The University City Science Center, the West Philly landlord consortium which works to attract and keep research-backed firms in its offices and labs bordering Drexel and Penn, says it has awarded a total of $600,000 in research funds contributed by federal, state and private groups, to four college-based and health-focused researchers (of 62 who applied, from 12 schools), under the Center's yearly (corrected) QED Proof-of-Concept grant program. Since 2009, the Center says it has funded 28 projects, which have drawn $15 million in follow-up grants and "led to seven licensed technologies."
This year's winners:
• Amy Cowperthwait, a nurse at the University of Delaware, and engineer Amy Bucha are improving "airway management" in mannequins used for emergency simulations instruction.
• Dr. Judith Deutsch, professor of rehabilitation and movement science at Rutgers University School of Health Related Professions, leads PTs and engineers building "customized low-cost rehabilitation technology that selectively tracks movement and heart rate."
• Dr. Melik Demirel. Pennsylvania State University, "is using proteins to coat the surfaces of biomedical swabs, allowing them to capture the DNA" using very small blood or tissue samples.

Entries from a data source:
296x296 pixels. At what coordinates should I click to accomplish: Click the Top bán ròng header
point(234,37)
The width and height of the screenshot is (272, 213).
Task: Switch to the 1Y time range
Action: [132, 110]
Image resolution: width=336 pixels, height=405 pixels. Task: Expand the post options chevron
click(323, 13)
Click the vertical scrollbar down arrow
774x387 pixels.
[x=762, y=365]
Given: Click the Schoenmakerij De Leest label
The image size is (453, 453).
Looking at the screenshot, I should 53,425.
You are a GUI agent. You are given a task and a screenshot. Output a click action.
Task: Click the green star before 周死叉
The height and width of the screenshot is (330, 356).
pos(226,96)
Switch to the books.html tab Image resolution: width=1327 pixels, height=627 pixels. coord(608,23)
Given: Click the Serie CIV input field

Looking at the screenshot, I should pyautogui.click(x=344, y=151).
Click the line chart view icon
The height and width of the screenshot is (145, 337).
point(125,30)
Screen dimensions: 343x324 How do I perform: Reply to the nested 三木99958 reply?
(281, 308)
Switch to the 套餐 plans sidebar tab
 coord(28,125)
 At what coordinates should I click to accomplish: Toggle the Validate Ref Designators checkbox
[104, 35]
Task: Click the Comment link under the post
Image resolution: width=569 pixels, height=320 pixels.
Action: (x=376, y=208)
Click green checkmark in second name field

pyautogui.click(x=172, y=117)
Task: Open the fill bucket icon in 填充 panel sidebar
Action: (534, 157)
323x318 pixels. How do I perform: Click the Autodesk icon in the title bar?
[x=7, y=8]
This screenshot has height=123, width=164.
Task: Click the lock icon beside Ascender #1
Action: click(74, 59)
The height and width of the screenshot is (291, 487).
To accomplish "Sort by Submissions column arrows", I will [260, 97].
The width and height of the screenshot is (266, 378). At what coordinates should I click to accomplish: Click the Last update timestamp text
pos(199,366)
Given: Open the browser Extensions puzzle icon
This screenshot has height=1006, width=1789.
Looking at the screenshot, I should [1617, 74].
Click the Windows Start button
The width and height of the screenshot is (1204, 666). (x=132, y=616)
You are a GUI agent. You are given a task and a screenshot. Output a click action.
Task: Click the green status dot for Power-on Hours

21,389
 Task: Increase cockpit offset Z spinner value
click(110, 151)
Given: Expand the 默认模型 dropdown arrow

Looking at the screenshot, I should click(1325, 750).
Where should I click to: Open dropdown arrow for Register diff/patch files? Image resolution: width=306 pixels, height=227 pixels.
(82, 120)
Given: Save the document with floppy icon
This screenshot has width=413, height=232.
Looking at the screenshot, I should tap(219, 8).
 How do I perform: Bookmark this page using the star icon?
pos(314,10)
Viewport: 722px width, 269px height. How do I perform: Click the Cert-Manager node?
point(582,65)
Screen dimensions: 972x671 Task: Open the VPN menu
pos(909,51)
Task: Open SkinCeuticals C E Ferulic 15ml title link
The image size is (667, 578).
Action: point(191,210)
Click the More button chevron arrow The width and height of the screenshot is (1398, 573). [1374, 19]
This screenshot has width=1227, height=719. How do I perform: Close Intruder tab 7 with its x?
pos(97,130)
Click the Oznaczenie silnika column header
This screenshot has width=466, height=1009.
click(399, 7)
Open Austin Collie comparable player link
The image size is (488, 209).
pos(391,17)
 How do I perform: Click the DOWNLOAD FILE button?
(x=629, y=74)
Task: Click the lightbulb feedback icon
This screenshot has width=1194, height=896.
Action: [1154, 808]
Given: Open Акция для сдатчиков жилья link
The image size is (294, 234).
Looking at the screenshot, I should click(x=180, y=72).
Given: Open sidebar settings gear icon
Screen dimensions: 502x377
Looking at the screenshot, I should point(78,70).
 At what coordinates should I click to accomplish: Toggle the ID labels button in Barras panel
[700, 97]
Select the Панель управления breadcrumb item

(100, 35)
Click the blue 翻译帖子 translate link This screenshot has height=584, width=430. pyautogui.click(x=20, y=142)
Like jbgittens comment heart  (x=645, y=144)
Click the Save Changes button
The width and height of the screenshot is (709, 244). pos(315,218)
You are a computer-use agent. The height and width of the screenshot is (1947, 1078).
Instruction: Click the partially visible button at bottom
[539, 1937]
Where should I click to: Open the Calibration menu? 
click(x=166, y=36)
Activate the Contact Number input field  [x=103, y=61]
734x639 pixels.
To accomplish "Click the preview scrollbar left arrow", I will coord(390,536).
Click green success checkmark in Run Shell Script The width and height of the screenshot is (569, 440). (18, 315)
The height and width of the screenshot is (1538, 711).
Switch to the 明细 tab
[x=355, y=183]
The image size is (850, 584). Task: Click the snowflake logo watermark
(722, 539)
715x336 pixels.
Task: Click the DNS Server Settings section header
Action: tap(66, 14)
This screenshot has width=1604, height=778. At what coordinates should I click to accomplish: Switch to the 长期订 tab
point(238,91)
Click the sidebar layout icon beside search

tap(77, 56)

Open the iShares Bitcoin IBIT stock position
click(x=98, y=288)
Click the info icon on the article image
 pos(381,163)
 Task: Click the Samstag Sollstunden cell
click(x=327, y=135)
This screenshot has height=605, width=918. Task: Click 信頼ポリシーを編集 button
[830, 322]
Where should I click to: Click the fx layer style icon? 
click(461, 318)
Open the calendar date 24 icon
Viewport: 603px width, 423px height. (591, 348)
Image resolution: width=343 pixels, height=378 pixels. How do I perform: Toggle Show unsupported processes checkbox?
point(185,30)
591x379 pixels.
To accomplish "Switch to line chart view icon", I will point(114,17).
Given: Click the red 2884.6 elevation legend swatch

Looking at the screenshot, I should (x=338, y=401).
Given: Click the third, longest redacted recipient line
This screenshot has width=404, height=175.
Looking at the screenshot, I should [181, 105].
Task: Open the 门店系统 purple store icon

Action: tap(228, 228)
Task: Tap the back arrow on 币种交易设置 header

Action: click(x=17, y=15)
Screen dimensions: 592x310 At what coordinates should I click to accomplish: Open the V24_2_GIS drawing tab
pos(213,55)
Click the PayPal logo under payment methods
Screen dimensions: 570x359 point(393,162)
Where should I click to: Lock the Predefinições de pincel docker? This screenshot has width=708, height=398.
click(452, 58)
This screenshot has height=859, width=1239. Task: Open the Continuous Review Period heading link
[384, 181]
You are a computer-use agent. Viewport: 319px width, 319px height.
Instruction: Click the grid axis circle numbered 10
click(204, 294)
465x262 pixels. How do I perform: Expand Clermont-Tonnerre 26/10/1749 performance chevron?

--- Required work ---
[A] According to the Science Center grant article, what total amount in research funds was awarded?
[B] Continue the Science Center grant article from where it stops.

--- Task-by-task results ---
[A] $600,000.

[B]
• Dr. KiBum Lee, associate professor of chemistry and chemical biology at Rutgers, "is developing an innovative platform for programming human patient-derived stem cells for use in stem-cell therapies in people with incurable and debilitating diseases and disorders," using non-viral vectors.
QED focuses on "innovative, commercially relevant solutions for pressing problems in healthcare and life sciences,” and especially targets collaborations and unusual partnerships, said Center President Stephen S. Tang in a statement.
QED backers include the U.S. Economic Development Administration, the Commonwealth of Pennsylvania’s Ben Franklin Technology Development Authority, the Commonwealth of Pennsylvania’s Department of Health, the Philadelphia Industrial Development Corporation, William Penn Foundation, and Wexford Science and Technology, a BioMed Realty Company (and one of the Center's favorite developers.)